↓↓↓

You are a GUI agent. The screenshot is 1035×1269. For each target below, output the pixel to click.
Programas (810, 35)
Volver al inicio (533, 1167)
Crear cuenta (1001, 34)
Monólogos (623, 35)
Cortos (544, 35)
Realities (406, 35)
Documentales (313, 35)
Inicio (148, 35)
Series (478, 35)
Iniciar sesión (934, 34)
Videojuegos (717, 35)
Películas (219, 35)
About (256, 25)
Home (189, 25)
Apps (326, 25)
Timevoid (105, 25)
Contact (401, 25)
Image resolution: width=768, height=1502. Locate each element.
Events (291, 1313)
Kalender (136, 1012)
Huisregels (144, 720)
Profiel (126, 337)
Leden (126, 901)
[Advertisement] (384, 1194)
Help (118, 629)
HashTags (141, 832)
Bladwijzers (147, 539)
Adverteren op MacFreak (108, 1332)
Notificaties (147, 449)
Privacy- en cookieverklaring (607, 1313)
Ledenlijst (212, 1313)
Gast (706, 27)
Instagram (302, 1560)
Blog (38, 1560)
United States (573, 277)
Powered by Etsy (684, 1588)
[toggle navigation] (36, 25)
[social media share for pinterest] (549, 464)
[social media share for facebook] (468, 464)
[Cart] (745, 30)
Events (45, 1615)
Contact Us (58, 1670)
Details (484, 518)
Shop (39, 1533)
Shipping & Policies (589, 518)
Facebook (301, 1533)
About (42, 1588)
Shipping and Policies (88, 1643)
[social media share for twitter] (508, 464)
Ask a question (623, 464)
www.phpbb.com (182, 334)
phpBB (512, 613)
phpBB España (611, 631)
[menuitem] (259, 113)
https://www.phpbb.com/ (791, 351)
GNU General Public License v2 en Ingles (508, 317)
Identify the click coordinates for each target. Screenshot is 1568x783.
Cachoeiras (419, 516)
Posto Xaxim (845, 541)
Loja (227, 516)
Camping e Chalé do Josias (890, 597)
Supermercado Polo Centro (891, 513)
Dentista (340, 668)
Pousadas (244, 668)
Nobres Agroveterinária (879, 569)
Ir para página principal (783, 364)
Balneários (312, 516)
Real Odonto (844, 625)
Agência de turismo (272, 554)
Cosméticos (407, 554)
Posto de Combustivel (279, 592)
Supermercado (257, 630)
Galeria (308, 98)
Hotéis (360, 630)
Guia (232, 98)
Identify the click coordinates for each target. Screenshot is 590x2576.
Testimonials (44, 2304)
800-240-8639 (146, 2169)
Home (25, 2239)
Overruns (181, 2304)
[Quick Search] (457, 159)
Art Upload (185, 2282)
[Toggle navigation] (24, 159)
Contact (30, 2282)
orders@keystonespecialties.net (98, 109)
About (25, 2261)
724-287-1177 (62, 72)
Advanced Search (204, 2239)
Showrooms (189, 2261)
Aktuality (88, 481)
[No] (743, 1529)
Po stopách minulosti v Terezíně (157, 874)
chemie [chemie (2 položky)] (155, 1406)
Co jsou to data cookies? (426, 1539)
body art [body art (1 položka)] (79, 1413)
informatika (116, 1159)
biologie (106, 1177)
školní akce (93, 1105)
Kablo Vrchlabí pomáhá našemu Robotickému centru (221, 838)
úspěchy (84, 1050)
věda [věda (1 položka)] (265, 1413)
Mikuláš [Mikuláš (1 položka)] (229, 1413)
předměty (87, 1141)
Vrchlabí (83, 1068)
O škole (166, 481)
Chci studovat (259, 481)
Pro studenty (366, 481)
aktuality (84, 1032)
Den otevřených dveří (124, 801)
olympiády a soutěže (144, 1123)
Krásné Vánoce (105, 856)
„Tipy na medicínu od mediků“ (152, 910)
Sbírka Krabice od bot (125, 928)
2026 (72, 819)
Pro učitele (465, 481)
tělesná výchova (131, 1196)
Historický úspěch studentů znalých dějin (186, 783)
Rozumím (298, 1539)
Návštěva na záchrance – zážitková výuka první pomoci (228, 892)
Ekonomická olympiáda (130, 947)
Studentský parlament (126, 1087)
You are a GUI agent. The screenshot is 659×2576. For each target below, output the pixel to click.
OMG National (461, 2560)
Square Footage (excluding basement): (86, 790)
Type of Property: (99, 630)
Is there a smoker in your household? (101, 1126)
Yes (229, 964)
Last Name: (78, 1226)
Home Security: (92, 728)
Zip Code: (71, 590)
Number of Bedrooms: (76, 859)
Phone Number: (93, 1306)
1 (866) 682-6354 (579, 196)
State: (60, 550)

↑↑↑

_STATED TASK_
Reproduce every item above verbatim, keeping each line in its original order and form.

_FINISHED TASK_
You are a GUI agent. The screenshot is 1035×1269. For each target below, output the pixel to click.
Programas (810, 35)
Volver al inicio (533, 1167)
Crear cuenta (1001, 34)
Monólogos (623, 35)
Cortos (544, 35)
Realities (406, 35)
Documentales (313, 35)
Inicio (148, 35)
Series (478, 35)
Iniciar sesión (934, 34)
Videojuegos (717, 35)
Películas (219, 35)
About (256, 25)
Home (189, 25)
Apps (326, 25)
Timevoid (105, 25)
Contact (401, 25)
Image resolution: width=768, height=1502. Locate each element.
Events (291, 1313)
Kalender (136, 1012)
Huisregels (144, 720)
Profiel (126, 337)
Leden (126, 901)
[Advertisement] (384, 1194)
Help (118, 629)
HashTags (141, 832)
Bladwijzers (147, 539)
Adverteren op MacFreak (108, 1332)
Notificaties (147, 449)
Privacy- en cookieverklaring (607, 1313)
Ledenlijst (212, 1313)
Gast (706, 27)
Instagram (302, 1560)
Blog (38, 1560)
United States (573, 277)
Powered by Etsy (684, 1588)
[toggle navigation] (36, 25)
[social media share for pinterest] (549, 464)
[social media share for facebook] (468, 464)
[Cart] (745, 30)
Events (45, 1615)
Contact Us (58, 1670)
Details (484, 518)
Shop (39, 1533)
Shipping & Policies (589, 518)
Facebook (301, 1533)
About (42, 1588)
Shipping and Policies (88, 1643)
[social media share for twitter] (508, 464)
Ask a question (623, 464)
www.phpbb.com (182, 334)
phpBB (512, 613)
phpBB España (611, 631)
[menuitem] (259, 113)
https://www.phpbb.com/ (791, 351)
GNU General Public License v2 en Ingles (508, 317)
Identify the click coordinates for each target. Screenshot is 1568x783.
Cachoeiras (419, 516)
Posto Xaxim (845, 541)
Loja (227, 516)
Camping e Chalé do Josias (890, 597)
Supermercado Polo Centro (891, 513)
Dentista (340, 668)
Pousadas (244, 668)
Nobres Agroveterinária (879, 569)
Ir para página principal (783, 364)
Balneários (312, 516)
Real Odonto (844, 625)
Agência de turismo (272, 554)
Cosméticos (407, 554)
Posto de Combustivel (279, 592)
Supermercado (257, 630)
Galeria (308, 98)
Hotéis (360, 630)
Guia (232, 98)
Identify the click coordinates for each target. Screenshot is 590x2576.
Testimonials (44, 2304)
800-240-8639 (146, 2169)
Home (25, 2239)
Overruns (181, 2304)
[Quick Search] (457, 159)
Art Upload (185, 2282)
[Toggle navigation] (24, 159)
Contact (30, 2282)
orders@keystonespecialties.net (98, 109)
About (25, 2261)
724-287-1177 (62, 72)
Advanced Search (204, 2239)
Showrooms (189, 2261)
Aktuality (88, 481)
[No] (743, 1529)
Po stopách minulosti v Terezíně (157, 874)
chemie [chemie (2 položky)] (155, 1406)
Co jsou to data cookies? (426, 1539)
body art [body art (1 položka)] (79, 1413)
informatika (116, 1159)
biologie (106, 1177)
školní akce (93, 1105)
Kablo Vrchlabí pomáhá našemu Robotickému centru (221, 838)
úspěchy (84, 1050)
věda [věda (1 položka)] (265, 1413)
Mikuláš [Mikuláš (1 položka)] (229, 1413)
předměty (87, 1141)
Vrchlabí (83, 1068)
O škole (166, 481)
Chci studovat (259, 481)
Pro studenty (366, 481)
aktuality (84, 1032)
Den otevřených dveří (124, 801)
olympiády a soutěže (144, 1123)
Krásné Vánoce (105, 856)
„Tipy na medicínu od mediků“ (152, 910)
Sbírka Krabice od bot (125, 928)
2026 (72, 819)
Pro učitele (465, 481)
tělesná výchova (131, 1196)
Historický úspěch studentů znalých dějin (186, 783)
Rozumím (298, 1539)
Návštěva na záchrance – zážitková výuka první pomoci (228, 892)
Ekonomická olympiáda (130, 947)
Studentský parlament (126, 1087)
You are a GUI agent. The screenshot is 659×2576. For each target below, output the pixel to click.
OMG National (461, 2560)
Square Footage (excluding basement): (86, 790)
Type of Property: (99, 630)
Is there a smoker in your household? (101, 1126)
Yes (229, 964)
Last Name: (78, 1226)
Home Security: (92, 728)
Zip Code: (71, 590)
Number of Bedrooms: (76, 859)
Phone Number: (93, 1306)
1 (866) 682-6354 (579, 196)
State: (60, 550)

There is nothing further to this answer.